DIGILIO, 5.5.1996, f.2, e 15.5.1996, f.2).Con riferimento alla missione
presso l’ing. POMAR, Carlo DIGILIO ha fornito un’altra notizia importante:
“Posso aggiungere
che Pomar mi aveva anche chiesto di poter visionare un lotto di armi che
erano a Madrid nella disponibilità di un gruppo di oppositori portoghesi
di destra che dovrebbe essere stato l’E.L.P.; questo gruppo aveva sede
sia a Madrid sia in una località prossima al confine portoghese.
Era venuto
anche a casa di Pomar un elemento portoghese di cui non ricordo il nome,
ma che riconoscerei benissimo se lo vedessi in fotografia.
Pomar mi
aveva chiesto di aiutarlo in questa attività di visione di armi
in quanto ne avrebbe avuto un beneficio sia in termini economici che di
prestigio.
Io non potevo
rifiutare apertamente, ma non aveva nessuna intenzione di accettare un
simile incarico. Quindi, dato che l’accesso a questo lotto di armi era
imminente e doveva avvenire nel giro di pochissimi giorni, inventai una
scusa dicendo che mia madre era ammalata e che pertanto dovevo partire
immediatamente per l’Italia”.
(DIGILIO, int.
20.9.1994, f.4).
Al suo rientro in Italia, Carlo DIGILIO aveva appreso da Marcello SOFFIATI che effettivamente quella fornitura di armi per i portoghesi proveniva dagli americani, ma che aveva fatto comunque bene a non occuparsene non essendo tale attività ricompresa fra i compiti della sua missione (int. DIGILIO, 26.3.1997, f.4).

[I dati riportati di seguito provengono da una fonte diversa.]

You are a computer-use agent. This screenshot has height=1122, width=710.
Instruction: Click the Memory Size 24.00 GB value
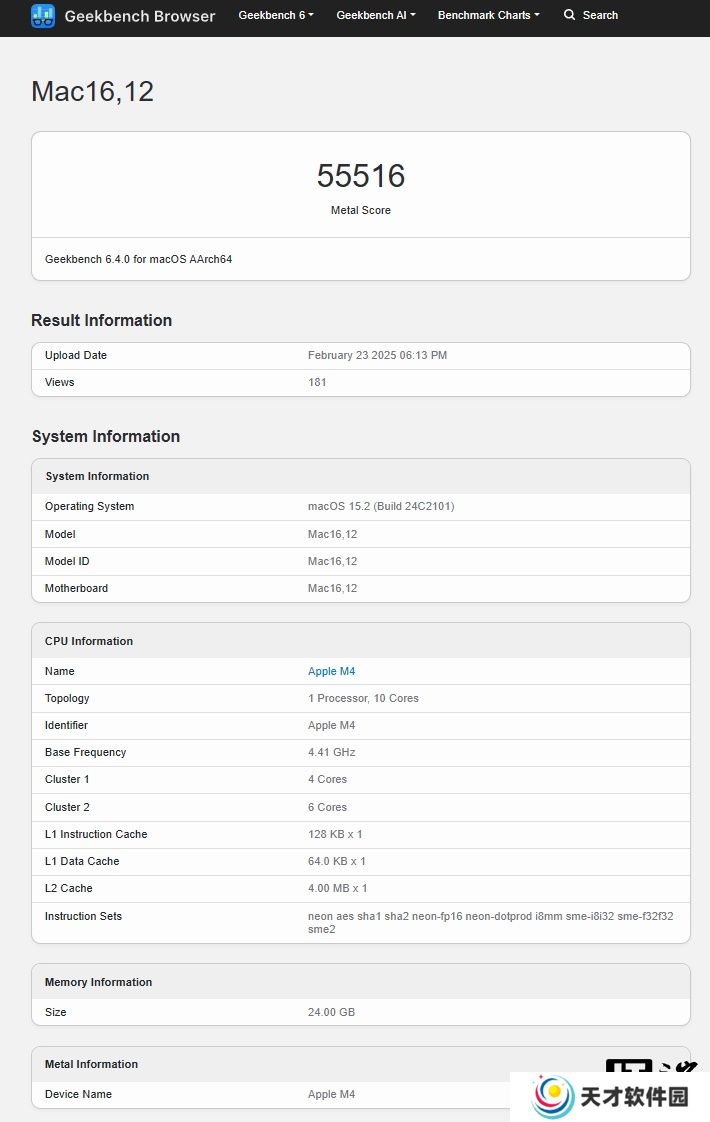[x=331, y=1013]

Tale circostanza è di rilevante interesse al fine di comprendere il quadro generale delle alleanze fra le diverse strutture, ufficiali e non, che, alla metà degli anni ‘70, erano stabilmente impegnate in tutti i Paesi nelle varie forme di guerra non ortodossa o comunque non dichiarata contro il pericolo comunista.
Come emerge infatti dagli atti di questa istruttoria (int. VINCIGUERRA, 9.3.1992, pag.17 del documento allegato, e rapporto del R.O.S. in data 23.7.1996 sulle attività dell’AGINTER PRESS nella guerra non ortodossa, vol.35, fasc.1, ff.103-104) e dalla stessa documentazione rinvenuta a Lisbona nel 1974 al momento dello smantellamento della sede dell’AGINTER PRESS, strettissimi erano i rapporti fra i terroristi dell’E.L.P. che si opponevano (organizzati sul modello dell’O.A.S.) con azioni clandestine al governo dei militari di sinistra in Portogallo e la struttura di GUERIN SERAC che si era ricostituita a Madrid dopo l’abbandono di Lisbona.
Gli uomini di GUERIN SERAC, molti dei quali peraltro erano portoghesi e di cui l’E.L.P. era quasi una creatura, curavano la propaganda in favore dell’E.L.P. e le trasmissioni radio dirette in Portogallo, attivate da basi spagnole prossime al confine portoghese.
I rifornimenti
di armi all’E.L.P. da parte della C.I.A., cui fa riferimento Carlo DIGILIO,
testimoniano quindi la contiguità anche operativa fra strutture
ufficiali e strutture non ufficiali, come l’AGINTER PRESS, all’interno
della medesima strategia, in un contesto in cui è probabilmente
difficile distinguere l’azione dell’uno da quella dell’altro.